> _Source document_:
****************

Cloudflare · Reliability · 17 May 2026

On November 2, 2023, Cloudflare's primary datacenter partner experienced a power failure. The control plane — the system that lets customers configure DNS, firewall rules, and every Cloudflare service — went dark. It stayed dark, in various forms, for nearly 40 hours. The postmortem introduced a concept Cloudflare hadn't had before: Code Orange.

  • Nov 2–4 2023 outage
  • ~40 hours control plane down
  • Flexential datacenter failure
  • DR restored at 17:57 Nov 2
  • Log push unavailable full duration
  • Code Orange process created

The Story

We have not had such a process in the past, but it's clear today we need to implement a version of it ourselves: Code Orange.

— — Cloudflare Engineering — via Post-Mortem on the Cloudflare Control Plane and Analytics Outage, November 2023

Cloudflare operates one of the world's largest content delivery and security networks, with hundreds of PoPs (Points of Presence — Cloudflare's globally distributed server locations that handle actual traffic routing, DDoS mitigation, and content delivery for customers) handling customer traffic across the globe. These PoPs operate largely autonomously from the control plane — once configurations are pushed, the network continues operating even if the control plane has issues. But when the control plane goes down, customers can't configure anything. They can't add DNS records, update firewall rules, change SSL settings, or deploy new Workers. The network keeps running, but it becomes effectively immutable. On November 2, 2023, at 11:43 UTC, that's exactly what happened.

The cause was a power failure at Flexential , Cloudflare's primary datacenter partner hosting the control plane infrastructure. Flexential is not a cloud provider — it's a colocation facility where Cloudflare runs its own physical servers. Power failures in colocation facilities, while rare, happen. What made this incident severe was that the control plane recovery was not automatic. Failover to Cloudflare's disaster recovery facility required manual orchestration, and some services — particularly raw log delivery — were not replicated to the DR facility and therefore couldn't be recovered until the primary datacenter came back. Services were still not fully restored 40 hours after the initial failure.

🏭

Cloudflare's control plane infrastructure ran in a colocation datacenter — physical servers in a facility owned by a third party, not in a public cloud. This architecture gives Cloudflare hardware control and cost efficiency but means datacenter-level failures require manual failover coordination rather than cloud provider automated region failover.

Problem

Flexential Power Failure at 11:43 UTC Nov 2

Cloudflare's primary datacenter partner experienced a power failure. The control plane — API, dashboard, analytics services — went offline. Edge traffic continued operating normally (PoPs are autonomous), but customers could not make any configuration changes. Internal monitoring and log analytics were also impacted.

****************

> _Exercise requirements_:
A. In the Cloudflare outage account, at what time on November 2, 2023, did the control plane go down?
B. Carry on the Cloudflare outage account from the point where it stops.

> _Item position entries_:
****************

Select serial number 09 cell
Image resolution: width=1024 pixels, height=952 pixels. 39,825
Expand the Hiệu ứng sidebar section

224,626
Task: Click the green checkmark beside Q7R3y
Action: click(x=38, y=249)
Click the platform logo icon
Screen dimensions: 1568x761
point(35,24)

****************

> _Outputs in order_:
A. 11:43 UTC

B.
Cause

Control Plane Not Designed for Autonomous Failover

Unlike Cloudflare's edge network, the control plane was not designed for automatic failover. Recovery required manual orchestration to bring services up at the DR facility. Some data — particularly raw log streams — was not replicated to DR, meaning certain services could not be restored until the primary facility recovered.


Solution

DR Failover + Manual Service Restoration

Control plane core functionality was restored at the DR facility at 17:57 UTC on Nov 2 — ~6 hours after the incident started. Many customers saw restored API access at this point. However, some services continued to experience issues until Nov 4 as teams worked through recovery of systems that had data in the primary datacenter only.


Result

Full Restoration Nov 4, Code Orange Invented

Services were fully restored at 04:25 UTC on November 4, nearly 40 hours after the initial failure. The incident prompted Cloudflare to create a new process — Code Orange — modeled on Google's Code Yellow/Red, for major incidents requiring all-hands engineering mobilization.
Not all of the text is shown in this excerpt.